Un reptile haut de trente pieds entrait juste en face de moi mais il ne me vit pas. A chaque pas le trésor tremblait. La bête diabolique était laide, hideuse et repoussante. Son corps écaillé et pourpre se frottait contre la paroi. A travers ses ailes dépliées, on voyait ses veines. De sa longue queue, il frappa un bloc de pierre qu'il fît tomber. Ses pattes musclées frappaient le sol. Celles de l'avant attrapèrent entre ses ailes une poignée d'hommes qu'il venait de chasser. Il les dévora avec gloutonnerie comme s'il n'avait pas mangé depuis longtemps. Sur ses longues dents acérées ruisselait du sang. Son regard de braise me captivait. Ses yeux n'avaient pas de pupilles, je n'aurais su dire ce qu'il regardait. De son unique corne torsadée comme celle d'une licorne il repoussa les os restants pour les jeter plus loin. Il plia ses ailes et se coucha au sol. La bête n'était plus qu'une masse pourpre, sa colonne vertébrale formait des cuvettes sur le plateau qu'était son dos.
Il dormait les yeux ouverts ! J'avais très peur en pensant à la façon dont il n'avait fait qu'une bouchée de ces hommes. Je ne pouvais qu'être vigilant. Je dégainais mon épée par précaution. Ses oreilles pivotèrent vers moi. Il se leva d'un bond et ses veines ressortirent d'entre ses écailles. Il inspira longtemps, se gonfla et cracha du feu. C'était donc un dragon ! Mais il devait être aveugle car il enflammait tous les côtés où le moindre bruit se faisait entendre. J'étais visible mais il ne me voyait pas ! Mais il avait l'ouïe très fine.

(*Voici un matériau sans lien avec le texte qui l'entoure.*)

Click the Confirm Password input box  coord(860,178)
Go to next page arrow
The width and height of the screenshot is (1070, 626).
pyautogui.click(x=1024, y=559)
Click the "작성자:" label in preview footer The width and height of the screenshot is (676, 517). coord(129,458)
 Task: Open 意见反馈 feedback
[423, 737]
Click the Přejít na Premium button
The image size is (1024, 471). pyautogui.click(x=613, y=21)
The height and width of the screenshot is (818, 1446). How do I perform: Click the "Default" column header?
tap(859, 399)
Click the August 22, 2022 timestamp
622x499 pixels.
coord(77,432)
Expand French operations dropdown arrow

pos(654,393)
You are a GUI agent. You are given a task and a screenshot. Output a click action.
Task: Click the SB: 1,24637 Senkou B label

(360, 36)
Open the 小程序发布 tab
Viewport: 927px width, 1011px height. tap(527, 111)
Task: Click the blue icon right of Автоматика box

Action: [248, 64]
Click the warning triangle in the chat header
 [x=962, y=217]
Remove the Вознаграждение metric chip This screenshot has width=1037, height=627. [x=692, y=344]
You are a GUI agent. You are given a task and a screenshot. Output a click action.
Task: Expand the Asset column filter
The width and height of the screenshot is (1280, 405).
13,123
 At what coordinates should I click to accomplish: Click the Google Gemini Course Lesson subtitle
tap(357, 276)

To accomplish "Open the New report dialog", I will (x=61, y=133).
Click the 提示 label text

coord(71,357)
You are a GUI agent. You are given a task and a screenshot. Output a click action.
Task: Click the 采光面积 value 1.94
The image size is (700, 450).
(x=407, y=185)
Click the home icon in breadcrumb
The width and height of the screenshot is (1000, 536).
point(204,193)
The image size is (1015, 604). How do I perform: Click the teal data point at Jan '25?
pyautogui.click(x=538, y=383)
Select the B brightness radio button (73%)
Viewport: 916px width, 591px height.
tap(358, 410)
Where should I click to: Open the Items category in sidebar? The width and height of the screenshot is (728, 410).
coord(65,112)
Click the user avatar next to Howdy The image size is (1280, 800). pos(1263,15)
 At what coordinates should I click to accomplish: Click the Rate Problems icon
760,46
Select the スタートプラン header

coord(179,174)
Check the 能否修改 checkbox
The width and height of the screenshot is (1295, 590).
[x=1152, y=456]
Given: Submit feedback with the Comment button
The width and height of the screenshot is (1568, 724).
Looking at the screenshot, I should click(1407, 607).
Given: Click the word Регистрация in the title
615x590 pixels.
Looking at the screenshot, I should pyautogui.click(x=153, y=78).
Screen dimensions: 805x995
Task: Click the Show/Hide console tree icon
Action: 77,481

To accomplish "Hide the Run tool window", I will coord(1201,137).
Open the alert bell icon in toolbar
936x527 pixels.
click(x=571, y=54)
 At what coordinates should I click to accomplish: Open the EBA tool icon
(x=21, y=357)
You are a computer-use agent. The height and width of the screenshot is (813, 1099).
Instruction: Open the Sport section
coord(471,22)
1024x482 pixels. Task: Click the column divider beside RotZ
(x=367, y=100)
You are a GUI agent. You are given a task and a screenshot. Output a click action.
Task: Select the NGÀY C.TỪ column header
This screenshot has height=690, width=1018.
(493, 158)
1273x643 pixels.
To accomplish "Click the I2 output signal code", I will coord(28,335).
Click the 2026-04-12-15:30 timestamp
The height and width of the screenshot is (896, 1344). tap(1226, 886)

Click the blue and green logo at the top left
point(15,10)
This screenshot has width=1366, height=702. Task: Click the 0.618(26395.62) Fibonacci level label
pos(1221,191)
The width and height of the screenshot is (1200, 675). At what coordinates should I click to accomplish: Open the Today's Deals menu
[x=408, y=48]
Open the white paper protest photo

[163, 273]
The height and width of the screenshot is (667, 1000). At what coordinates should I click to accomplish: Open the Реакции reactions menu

Il m'avait remarqué. Il lançait des jets de flammes dans tous les sens et hurlait en balançant sa tête. Il me cherchait. Il fallait que je combatte. Je sortis de derrière la porte. Et j'attaquais. Je fonçai sur la bête et donnai un grand coup dans son poitrail. L'éraflure se referma instantanément. Il riposta, me chargea, tête baissée. Il m'écrasa de son front contre le mur. Sous mon bras gauche, j'avais sa corne. Je brandis mon épée pour le frapper à la tête mais il recula et libéra de la paroi rocheuse. Viendrai-je à bout de ce reptile ? A nouveau, je partis à l'attaque, je réussis à lui trancher le cou. La tête tomba. Sous la douleur, son corps décapité pivota et de sa puissante queue il me repoussa contre le roc. Je m'extirpai avec difficulté. Surpris, je vis une nouvelle tête repousser. Je ne sentais plus mon bras gauche ; l'épée dans ma main droite, j'avançais avec un immense désir d'en finir avec lui. Il me défiait du regard. Il me brûla la jambe droite de sa langue enflammée. Je me déplacais avec grand peine et mon habileté à manier l'épée me perdait. Je lui ouvris le ventre en mettant à nu ses viscères et sa chair. Mais ce fut encore tentative vaine. Il me repoussa de sa patte emportant avec lui des lambeaux de chair. A nouveau, sa plaie se cicatrisa instantanément. J'étais à terre et la bête me sauta dessus.
La dernière image dont je me souvenais, était le poitrail musclé du dragon dont je m'extirpais avec difficulté. Je venais de tuer le dragon d'une épée dans le coeur. Je jetais un dernier regard au reptile ; le spectacle n'avait rien de réjouissant. La carcasse du monstre baignait dans son sang noir.
Je sortis très vite de l'église, à la fois fier de moi et à la fois coupable d'avoir fait couler le sang dans la maison de Dieu.